Christian JacobMonsieur le Premier ministre, samedi matin, votre ministre de l'intérieur promettait la plus grande sévérité aux participants de la « Manif pour tous ». À sa décharge, nous reconnaissons qu'il est beaucoup plus facile de stigmatiser des citoyens pacifiques et honnêtes plutôt que de traquer les délinquants qui pourrissent la vie des Français
Dimanche, il récidivait dans la stigmatisation outrancière en se posant en premier flic des consciences , invoquant « les forces sombres de la division », « le climat des années 1930 ». Par ces mots blessants et insultants, il cherche à discréditer des millions de Français et avec eux, l'opposition parlementaire qui combat votre politique familiale.

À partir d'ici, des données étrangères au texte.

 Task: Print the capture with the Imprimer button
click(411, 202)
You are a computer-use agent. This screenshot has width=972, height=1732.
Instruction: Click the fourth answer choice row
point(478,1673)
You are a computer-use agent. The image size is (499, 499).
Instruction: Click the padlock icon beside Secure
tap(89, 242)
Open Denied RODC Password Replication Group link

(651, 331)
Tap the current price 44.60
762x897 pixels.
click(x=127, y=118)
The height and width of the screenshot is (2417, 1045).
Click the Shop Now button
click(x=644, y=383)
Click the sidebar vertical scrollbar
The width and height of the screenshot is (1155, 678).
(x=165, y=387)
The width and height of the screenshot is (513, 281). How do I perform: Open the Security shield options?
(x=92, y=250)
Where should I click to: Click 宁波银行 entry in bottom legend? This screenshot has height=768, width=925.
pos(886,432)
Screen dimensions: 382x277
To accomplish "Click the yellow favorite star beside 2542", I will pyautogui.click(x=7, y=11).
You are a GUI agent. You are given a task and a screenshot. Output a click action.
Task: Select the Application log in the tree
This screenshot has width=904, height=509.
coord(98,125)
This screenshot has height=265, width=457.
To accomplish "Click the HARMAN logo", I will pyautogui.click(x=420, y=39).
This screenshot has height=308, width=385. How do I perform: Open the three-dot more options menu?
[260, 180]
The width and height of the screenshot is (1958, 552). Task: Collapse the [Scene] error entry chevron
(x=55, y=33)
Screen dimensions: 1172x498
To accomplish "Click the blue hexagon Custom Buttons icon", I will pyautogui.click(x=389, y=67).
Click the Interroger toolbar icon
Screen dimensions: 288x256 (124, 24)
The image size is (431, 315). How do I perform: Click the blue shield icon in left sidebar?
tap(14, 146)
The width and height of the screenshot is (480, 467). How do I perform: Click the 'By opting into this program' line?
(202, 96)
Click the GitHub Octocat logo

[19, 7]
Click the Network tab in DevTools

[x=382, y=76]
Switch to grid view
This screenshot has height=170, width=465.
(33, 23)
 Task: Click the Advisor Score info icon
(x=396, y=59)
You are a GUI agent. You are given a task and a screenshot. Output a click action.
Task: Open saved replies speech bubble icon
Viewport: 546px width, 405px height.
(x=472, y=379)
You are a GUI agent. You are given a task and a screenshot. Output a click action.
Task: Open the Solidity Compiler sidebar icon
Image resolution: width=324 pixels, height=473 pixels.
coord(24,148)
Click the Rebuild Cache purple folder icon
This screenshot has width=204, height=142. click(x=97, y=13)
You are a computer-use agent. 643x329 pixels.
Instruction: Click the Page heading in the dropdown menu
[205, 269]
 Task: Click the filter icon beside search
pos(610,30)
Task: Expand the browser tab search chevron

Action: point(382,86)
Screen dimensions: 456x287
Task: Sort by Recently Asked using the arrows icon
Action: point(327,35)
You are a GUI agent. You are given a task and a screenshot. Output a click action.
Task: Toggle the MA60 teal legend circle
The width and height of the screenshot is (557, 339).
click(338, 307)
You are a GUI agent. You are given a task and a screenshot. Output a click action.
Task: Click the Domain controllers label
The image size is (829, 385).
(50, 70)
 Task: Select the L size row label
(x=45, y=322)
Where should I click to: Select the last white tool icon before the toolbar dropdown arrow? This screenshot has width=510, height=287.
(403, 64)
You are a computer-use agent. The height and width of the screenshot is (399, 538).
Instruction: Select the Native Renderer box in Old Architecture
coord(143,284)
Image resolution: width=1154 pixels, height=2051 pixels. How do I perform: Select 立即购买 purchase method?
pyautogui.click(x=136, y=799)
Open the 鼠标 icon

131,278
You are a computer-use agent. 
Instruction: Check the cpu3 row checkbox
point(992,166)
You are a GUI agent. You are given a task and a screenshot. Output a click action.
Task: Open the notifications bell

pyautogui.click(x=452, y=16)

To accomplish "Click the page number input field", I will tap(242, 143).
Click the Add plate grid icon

Monsieur le Premier ministre, nous nous opposerons à votre matraquage fiscal des familles, nous nous opposerons à la théorie du genre , nous nous opposerons à la PMA pour convenance personnelle, sans raison médicale , nous nous opposerons à la gestation pour autrui.
Monsieur le Premier ministre, dans ce combat politique, nous défendons nos convictions. Nous n'avons pas à être insultés ou caricaturés, ni par vous, ni par votre ministre de l'intérieur, ni par aucun de vos ministres.
Monsieur le Premier ministre, j'ai deux questions à vous poser. Partagez-vous, oui ou non, l'opinion de M. Valls selon laquelle les Français qui ont manifesté dimanche sont des anti-républicains ?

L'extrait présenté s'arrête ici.